"DBMS Doesn't Scale" and Other Stupidities

Sep 20, 2006 22:10

I continue to bump into a large number of people who wouldn't consider an RDBMS for managing their persistent data. The reasons are numerous, from the unfortunate, "I don't know how to use RDBMS" to the ridiculous ones like, "I've heard from many people that RDBMS is too slow for large data sizes". It is fun discussing with such people on how exactly a filesystem based solution for tens of GBs worth of data should be implemented and support use cases that require more than querying the value for a given key.

The reason apparently is the impression that these people carry over from their college days. RDBMS is rarely considered a cool thing because SQL is such a "lame" language. It doesn't look like a P/L at all! I guess if someone implements a relational algebra interpreter using Unicode for all the greek symbols etc., it'll suddenly become the funk thing to try out. How about,

πLName,Address(ϭDName='Research'(Department)⨝DNumber=DNoEmployee)

instead of,

SELECT Employee.LName, Employee.Address
FROM Department, Employee
WHERE Department.DName = 'Research' AND Department.DNumber = Employee.DNo
Cool, eh? Yeah, whatever.

I also feel that the opportunities for interacting with a DBMS are limited because other than the final year project, most assignments don't require a DBMS back-end and serialising application state to a file handles most of the persistence requirements. It took me over two years in NCST to come to terms with data modeling and schema design, and I'm still learning how to do funky things with RDBMS back-ends that need to store tens of GBs of data.

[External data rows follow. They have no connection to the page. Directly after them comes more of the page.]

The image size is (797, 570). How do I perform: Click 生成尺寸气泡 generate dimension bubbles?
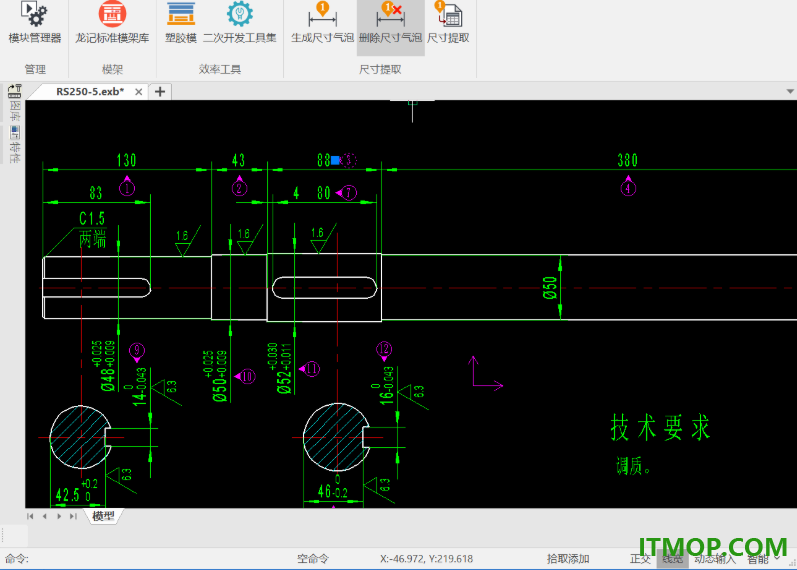point(322,23)
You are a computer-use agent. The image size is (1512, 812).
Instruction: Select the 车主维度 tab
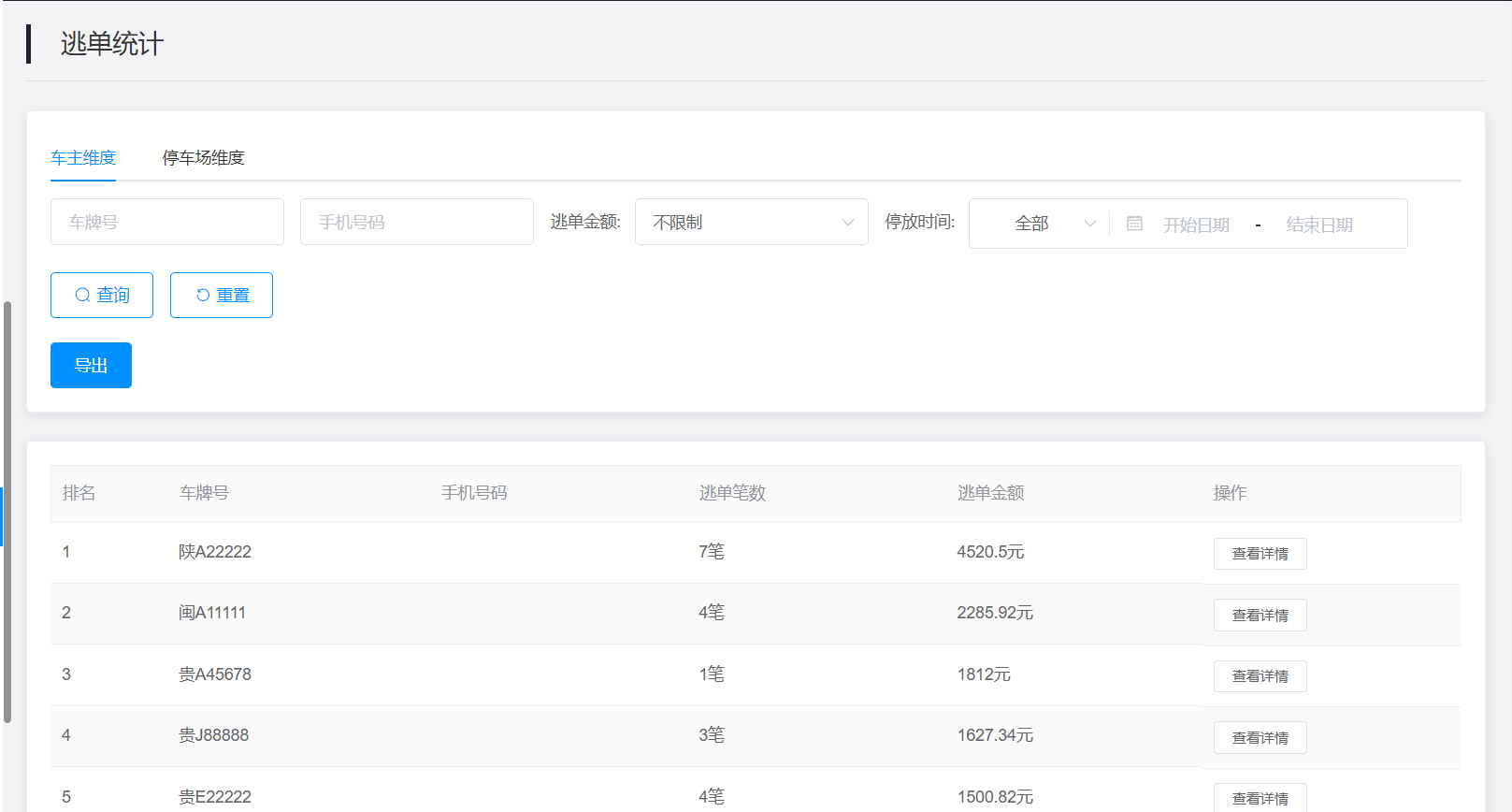83,158
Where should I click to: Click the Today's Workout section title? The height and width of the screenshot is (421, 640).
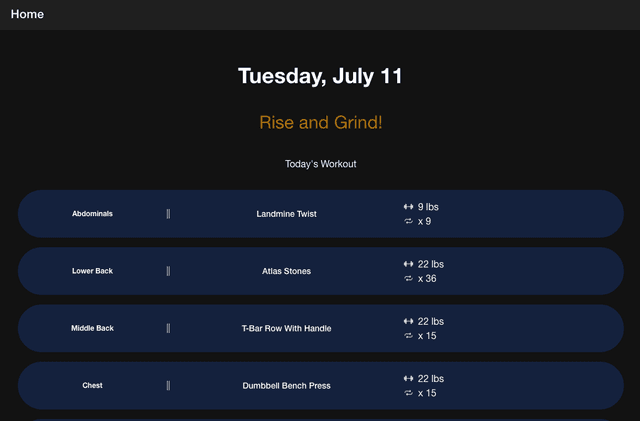320,164
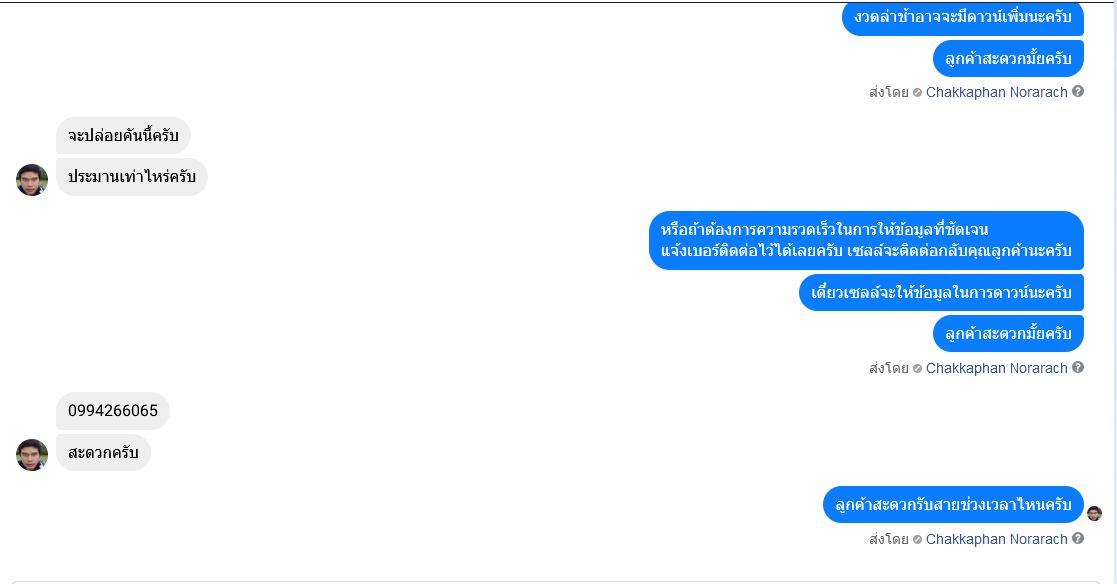Viewport: 1117px width, 584px height.
Task: Open middle Chakkaphan Norarach sender link
Action: (996, 368)
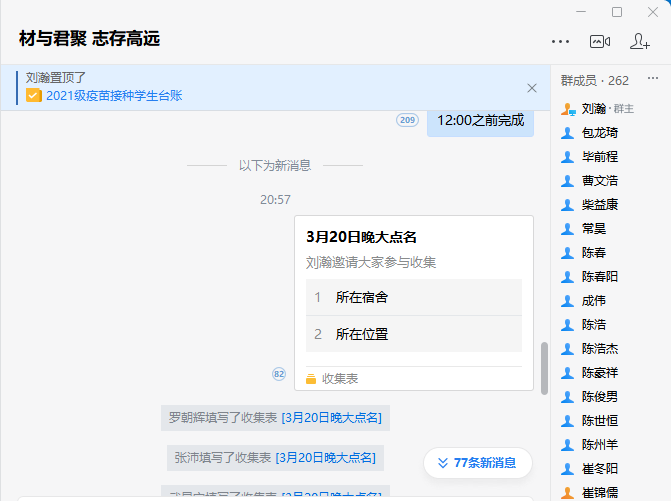Jump to the 77条新消息 new messages
671x501 pixels.
point(477,463)
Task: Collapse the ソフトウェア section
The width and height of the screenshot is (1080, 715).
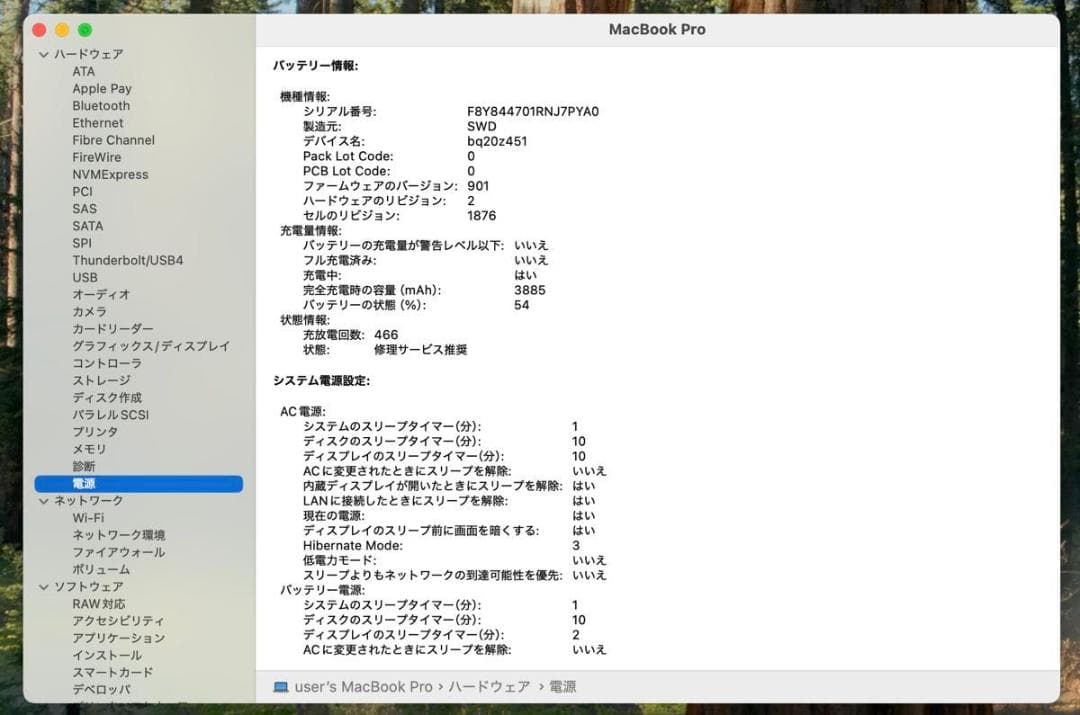Action: pos(42,586)
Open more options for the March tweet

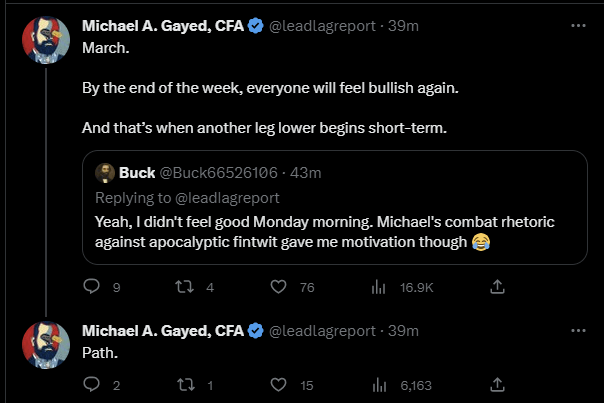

The thing is, RDBMS isn't all about SQL. It's not even 50% about SQL. Heck, SQL is just one aspect of RDBMS - it gives you a syntax to save/retrieve data. The real deal is that an RDBMS one of those things that help you Get Things Done™, period. That's the reason why it's been around for so many years and has become an indispensable part of many applications. Filesystem based solutions typically work well only if you want to do simple store-and-retrieve operations. Anything beyond that, and your development and operational maintenance costs skyrocket. As far as scaling is concerned, well, we've got the world's largest relational database and it contains over 100TB of data. Beat that!

RDBMS are friends. Learn to respect them. More importantly, learn how to use them.

PS: Relational Algebra example taken from this document.